So, I've decided that this is my id journal. As in, Freudian id:
According to Freud's psychoanalytic theory of personality, the id is the personality component made up of unconscious psychic energy thatworks to satisfy basic urges, needs, and desires. The id operates based on the pleasure principle, which demands immediate gratification of needs.
A popular interpretation of the id is not that it is "convincing" the mind to ignore social norms, but rather in itself just does not take social norms into account when 'thinking' or 'acting'. The id is the primal, or beast-like, part of the brain, determined to pursue actions that are pleasurable, such as eating or copulation. The prime motive ofthe id is self-survival, pursuing whatever necessary to accomplish that goal.
Hells yes! Man, am I gonna love posting whatever the fuck I want here. Right now I have less than honorable intentions, let me tell you. Fanfic? You know it! Icons? Maybe! Foaming at the mouth lust for Jensen Ackles? Probably. Maybe I'll post my masterful thesis on Jim/Pam. Maybe I'll do picspam of girlcrushes or what I just bought on eBay. Maybe I will max out LJ's patience by ranting for five consecutive entries about how much I fucking hate something (Sera Gamble and Eric Kripke, you're On Notice).

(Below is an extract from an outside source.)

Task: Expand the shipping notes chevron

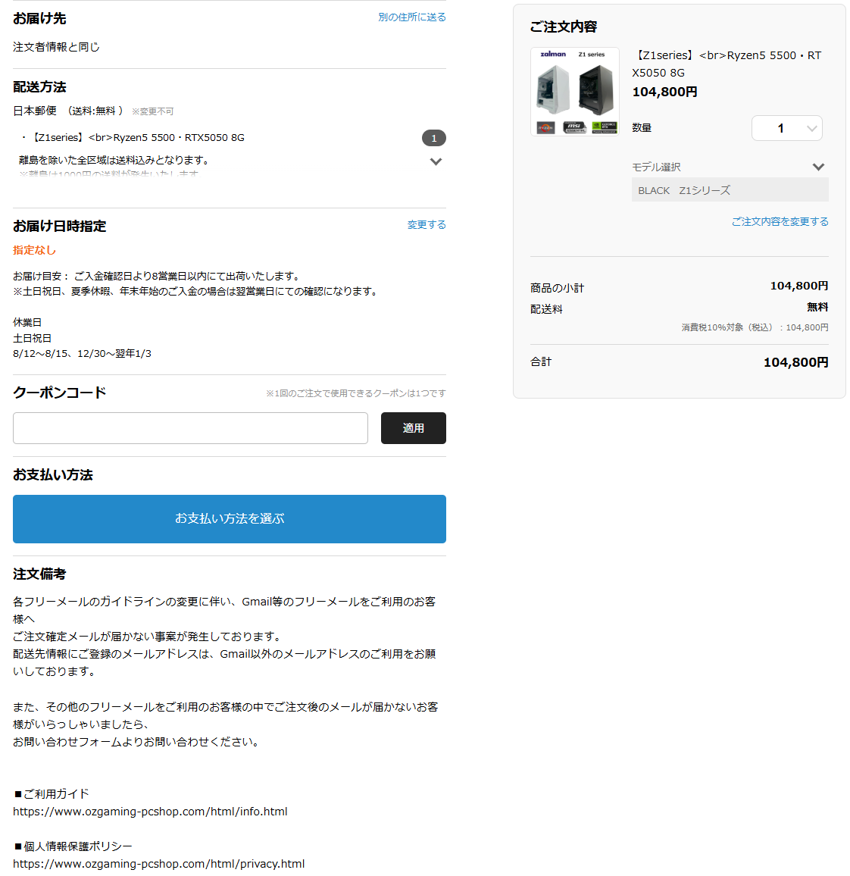Action: point(436,161)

I also want to use this as my NaNoWriMo journal, especially since I could never, ever post about NaNoWriMo to my main journal. People I know in real life read that journal, and my inner writer is tentative at best. It needs nourishing, and a nice big playground free of bullies, peer pressure, and bad crack, know what I mean? For a change, I've decided to be really awesome to myself instead of picking on my writing and thinking about how much I suck all the time. So even though I'll be attempting NaNoWriMo along with others, it'll be more like a mini-NaNoWriMo for me. I've only ever written short pieces, so I feel like setting a goal of 50,000 words for myself is basically setting myself up for failure and frustration; a guarantee that I will not finish what I start and that it will hinder my confidence with writing rather than help it. Instead, my goal is 25,000 words of something I know I can write: hard! core!! porn!!! I don't care if anyone thinks this is cheating or lame. I'm doing this to help myself rediscover how it feels to be in the thick of an engrossing project that brings me joy, not to "win."
As my therapist would say, it's good to have goals.